The reassurance about the nuclear safety system came after US President Joe Biden remarks about Pakistan’s atomic weapons. The United States, however, had said that it had confidence in Pakistan’s ability to control its nuclear arsenal after President Joe Biden expressed alarm, leading Islamabad to summon the US ambassador.
“The United States is confident of Pakistan’s commitment and its ability to secure its nuclear assets,” State Department spokesman Vedant Patel told reporters.
“The US has always viewed a secure and prosperous Pakistan as critical to US interests and, more broadly, the US values our long-standing cooperation with Pakistan,” he said.
Earlier, President Joe Biden made the off-the-cuff remarks on Pakistan’s nuclear program while at a private Democratic Party fundraiser in California where he began to discuss challenges facing President Xi Jinping of China, a close ally of Pakistan.

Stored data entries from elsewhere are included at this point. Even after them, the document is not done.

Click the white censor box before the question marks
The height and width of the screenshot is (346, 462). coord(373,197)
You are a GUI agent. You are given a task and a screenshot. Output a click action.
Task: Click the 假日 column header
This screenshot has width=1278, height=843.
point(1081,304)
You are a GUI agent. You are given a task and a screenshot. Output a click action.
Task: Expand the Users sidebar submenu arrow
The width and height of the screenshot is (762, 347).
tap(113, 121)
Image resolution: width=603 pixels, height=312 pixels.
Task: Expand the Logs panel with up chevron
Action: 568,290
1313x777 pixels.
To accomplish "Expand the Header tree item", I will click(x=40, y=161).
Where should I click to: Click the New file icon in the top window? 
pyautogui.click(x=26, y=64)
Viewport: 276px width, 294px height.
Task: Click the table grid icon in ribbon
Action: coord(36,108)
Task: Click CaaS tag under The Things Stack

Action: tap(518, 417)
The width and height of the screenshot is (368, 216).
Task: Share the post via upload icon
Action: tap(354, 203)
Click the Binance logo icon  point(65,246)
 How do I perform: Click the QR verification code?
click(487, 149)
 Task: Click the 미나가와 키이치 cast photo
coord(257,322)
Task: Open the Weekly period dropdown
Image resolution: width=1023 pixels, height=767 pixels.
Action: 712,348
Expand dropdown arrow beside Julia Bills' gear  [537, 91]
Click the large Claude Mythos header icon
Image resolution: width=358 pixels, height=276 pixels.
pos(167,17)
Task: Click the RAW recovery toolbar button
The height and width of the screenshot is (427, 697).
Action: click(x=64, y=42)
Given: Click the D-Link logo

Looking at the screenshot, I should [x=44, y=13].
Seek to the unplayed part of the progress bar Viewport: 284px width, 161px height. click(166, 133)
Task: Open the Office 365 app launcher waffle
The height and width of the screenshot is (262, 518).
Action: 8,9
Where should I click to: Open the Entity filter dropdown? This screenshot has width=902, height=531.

“And what I think is maybe one of the most dangerous nations in the world: Pakistan. Nuclear weapons without any cohesion,” Biden said, according to a White House transcript. Pakistan — proud to be the only declared nuclear power in the Islamic world — summoned US Ambassador Donald Blome to lodge a protest.
Prime Minister Shehbaz Sharif tweeted that Pakistan was a “responsible nuclear state” and that it takes safety measures “with the utmost seriousness.” US officials have long privately voiced alarm about nuclear safety if the political situation changes in Pakistan, whose military and intelligence apparatus has assisted Afghanistan’s Taliban.
Foreign Minister Bilawal Bhutto Zardari said that Biden’s remarks should not hurt relations, noting that the president was not speaking at an official function. But Bhutto Zardari, who recently visited Washington, called for more interaction, with Biden showing little interest in personally engaging his Pakistani counterparts.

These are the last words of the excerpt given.